Dal 1° settembre scatteranno i primi effetti del cosiddetto bonus Giorgetti, pensato per chi sceglie di restare al lavoro pur avendo già i requisiti per la pensione anticipata.
Tradotto: in busta paga arriveranno stipendi più alti, perché il lavoratore non dovrà più versare la sua quota di contributi previdenziali all’Inps. Quella fetta – pari al 9,19% dell’imponibile – resterà in tasca, diventando salario netto. I primi a beneficiarne saranno i dipendenti del settore privato, mentre per i pubblici l’aumento scatterà da novembre. Secondo le stime, quest’anno potrebbero aderire circa 7mila persone. La richiesta va inoltrata direttamente all’Inps.
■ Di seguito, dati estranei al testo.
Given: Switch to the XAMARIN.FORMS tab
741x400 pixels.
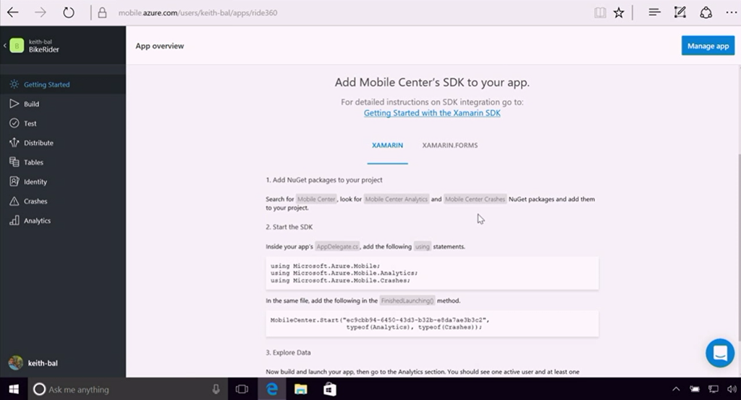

E i numeri? Qualche simulazione rende l’idea: con uno stipendio lordo di 2.000 euro al mese, l’aumento netto si aggira intorno ai 183,80 euro. Con 2.500 lordi si sale a circa 229,75 euro. Tutto questo senza tasse aggiuntive: nel 2023, infatti, il bonus era tassato dall’Irpef, mentre ora è completamente esentasse.C’è però l’altra faccia della medaglia. Quei contributi, incassati oggi, non andranno a incrementare il montante previdenziale. In pratica, la pensione futura sarà più bassa. È lo stesso principio che stava alla base della riforma Maroni del 2004: un incentivo economico immediato per restare al lavoro, a fronte di un assegno pensionistico ridotto.
In sintesi: più soldi subito, meno garanzie dopo. Una scelta che ciascun lavoratore dovrà fare mettendo sulla bilancia presente e futuro.